- **ZIELE**
1. In welche Tradition stellt sich Fromm laut dem Textauszug bewusst?
2. Gib den Abschnitt des Textauszugs zwischen „Erstveröffentlichung unter dem“ und „S. 319-330, veröffentlicht.“ einschließlich wörtlich aus.
3. Welche Personen werden im Textauszug namentlich genannt? Führe alle auf.

- **TEXTAUSZUG**

------

The Moral Responsibility of Modern Man

©2016 13 Seiten

Zusammenfassung

In Zeiten, als man noch im Kampf gegen autoritäre Bevormundungen die Wertfreiheit proklamierte und ethische Überlegungen im öffentlichen Raum wenig zu suchen hatten, sprach Fromm von der „moralischen Verantwortung des modernen Menschen“. Jedes Handeln, Urteilen und Entscheiden ist wertorientiert, und das Subjekt wird immer auch von gesellschaftlichen Werthaltungen bestimmt. Dass diese Haltungen „Tugenden“ und „Laster“ genannt werden, mag für manchen moralisierend und antiquiert klingen. Fromm stellt sich bewusst in die Tradition der Tugendlehre von Aristoteles, Thomas von Aquin und Spinoza, allerdings ist seine Perspektive sozialpsychologisch und klinisch. Auch interessiert Fromm weniger, was Menschen an ethischen Werten zu leben vorgeben, als vielmehr, was sie auf Grund ihrer meist unbewussten Antriebskräfte faktisch verfolgen und praktizieren. Auch sechzig Jahre nach seiner Entstehung ein erhellender Beitrag!

Leseprobe

Inhaltsverzeichnis


Die moralische Verantwortung des modernen Menschen

(The Moral Responsibility of Modern Man)

Erich Fromm
(1958d)

Als E-Book herausgegeben und kommentiert von Rainer Funk[1]
Aus dem Amerikanischen von Liselotte und Ernst Mickel.

Erstveröffentlichung unter dem Titel The Moral Responsibility of Modern Man in: Merrill-Palmer Quarterly of Behavior and Development, Detroit 5 (1958) S. 3-14; die von Liselotte und Ernst Mickel besorgte erste deutsche Übersetzung wurde in der Erich Fromm Gesamtausgabe in zehn Bänden, Stuttgart (Deutsche Verlags-Anstalt) 1981, GA IX, S. 319-330, veröffentlicht.

------

- **BEREITGESTELLTE DATEN**
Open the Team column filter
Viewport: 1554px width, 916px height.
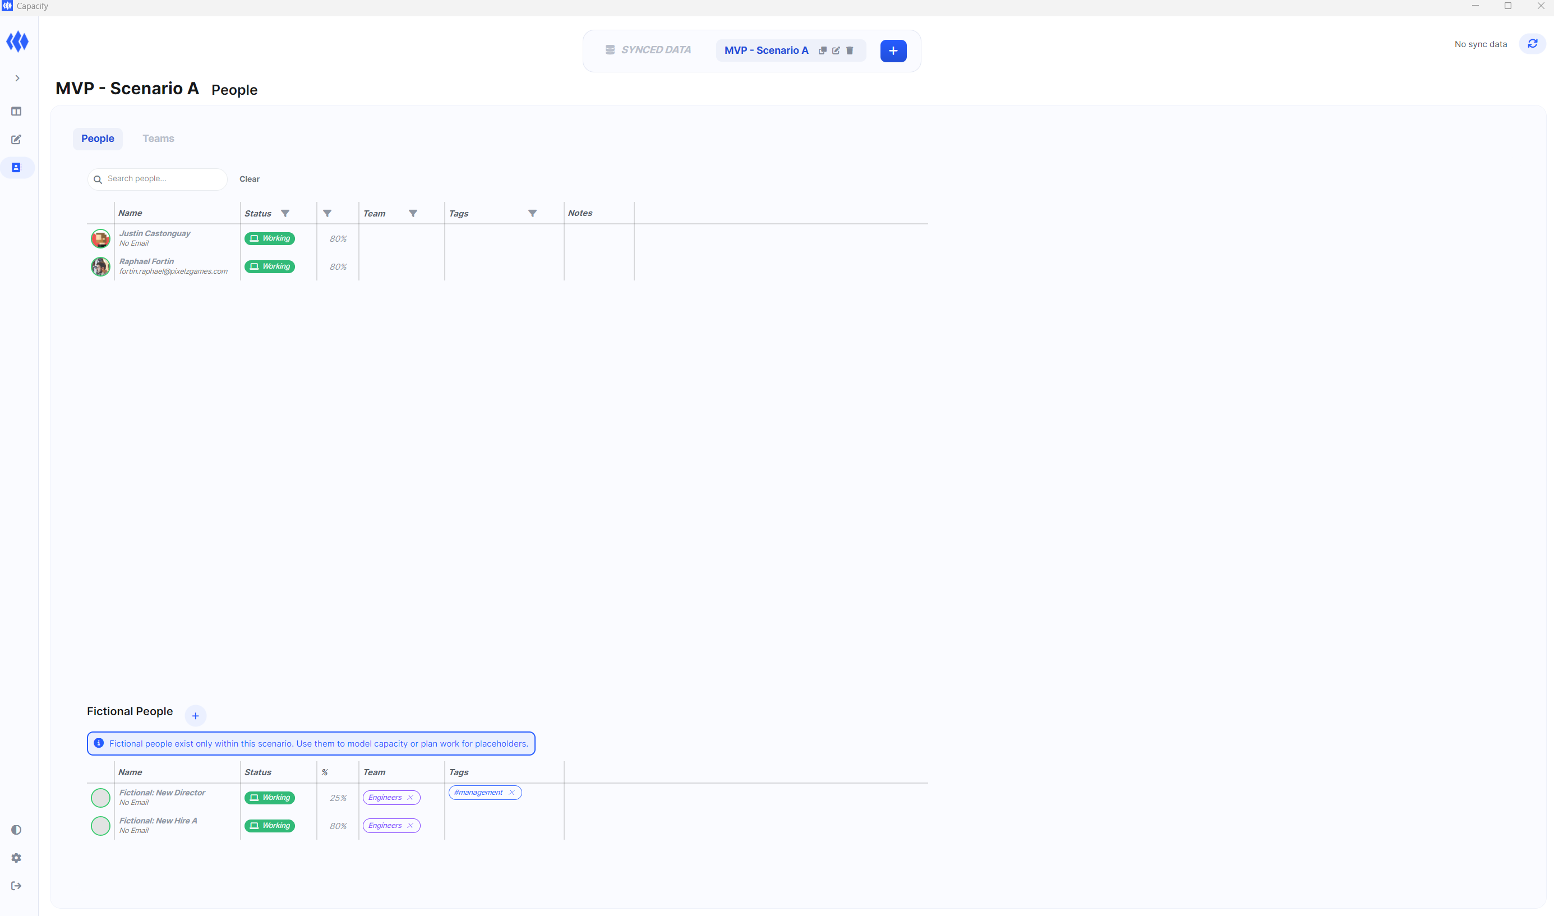413,214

------

- **LÖSUNGEN**
1. In die Tradition der Tugendlehre von Aristoteles, Thomas von Aquin und Spinoza.

2.
Erstveröffentlichung unter dem Titel The Moral Responsibility of Modern Man in: Merrill-Palmer Quarterly of Behavior and Development, Detroit 5 (1958) S. 3-14; die von Liselotte und Ernst Mickel besorgte erste deutsche Übersetzung wurde in der Erich Fromm Gesamtausgabe in zehn Bänden, Stuttgart (Deutsche Verlags-Anstalt) 1981, GA IX, S. 319-330, veröffentlicht.

3. Erich Fromm, Aristoteles, Thomas von Aquin, Spinoza, Rainer Funk, Liselotte Mickel, Ernst Mickel